O livro também dissipa o mito da aceitação colonial porto-riquenha, mostrando a história da resistência na ilha desde o dia em que o navio de Cristóvão Colombo atracou pela primeira vez em 1493. Embora há com frequência desacordos sobre o status político de Porto Rico, sempre houve porto-riquenhos que resistiram às autoridades coloniais de sua época, fossem eles da Espanha ou dos Estados Unidos.

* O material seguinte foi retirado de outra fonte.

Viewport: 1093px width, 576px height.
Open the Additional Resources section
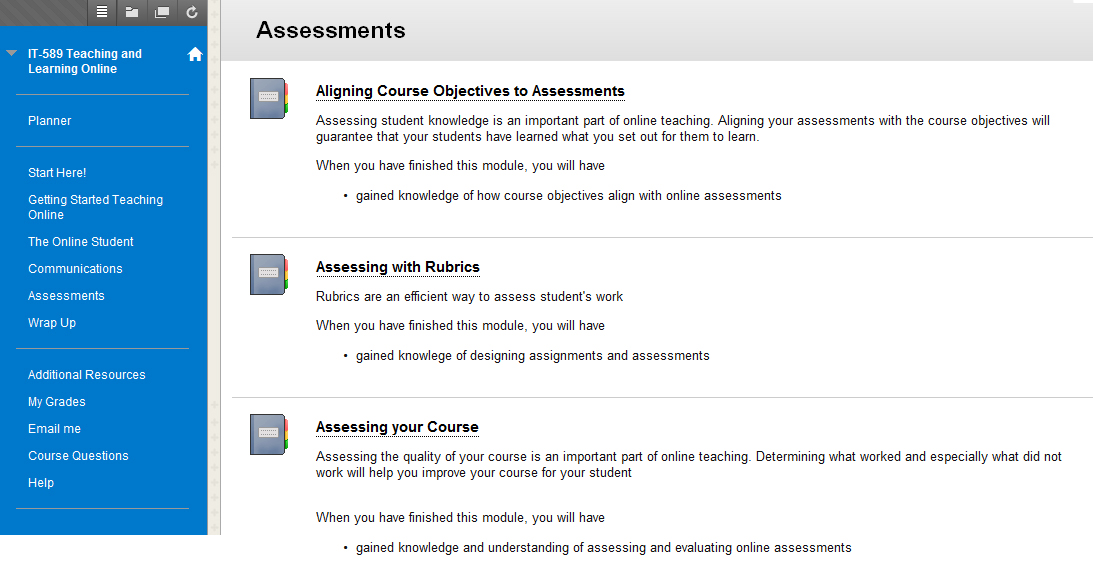click(x=86, y=374)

Meléndez-Badillo destaca as formas de resistência que se perderam na narrativa tradicional da história porto-riquenha, desde as primeiras rebeliões de povos indígenas e escravizados até a esquecida resistência contra a ocupação dos EUA e as organizações de guerrilha urbana das décadas de 1960 e 1970, como os Comandos Armados de Liberación e as Fuerzas Armadas de Liberación Nacional. Por meio de sua narrativa poderosa, Meléndez-Badillo nos lembra que a história porto-riquenha é uma história de resistência.

Puerto Rico: A National History é uma leitura obrigatória para qualquer um que queira aprender mais sobre o arquipélago e será um texto-chave no campo da história latino-americana nos próximos anos. O livro também deve ser útil para a esquerda porque fornece um vislumbre histórico de uma das cinco possessões coloniais de Washington. Ele pode nos dar uma visão sobre como traduzir as histórias e as lutas da classe trabalhadora plurinacional em ações concretas contra a opressão hoje.

Mais importante, o livro fornece à diáspora porto-riquenha uma história acessível de Porto Rico, disponível aos leitores em inglês e espanhol. Ele dá a muitos daqueles que cresceram na diáspora, como eu, a oportunidade de se envolver com nossa história, organizar-se em nossas comunidades e construir nosso futuro como parte da nação porto-riquenha, mesmo que, nas palavras do poeta e revolucionário porto-riquenho Juan Antonio Corretjer, “tenhamos nascido na lua”.


Cruz Martínez é um escritor independente e foi bolsista Fulbright na Colômbia de 2021 a 2022. Seus escritos sobre política, direitos humanos e cultura na América Latina e na diáspora latino-americana apareceram em várias publicações nos EUA e internacionais.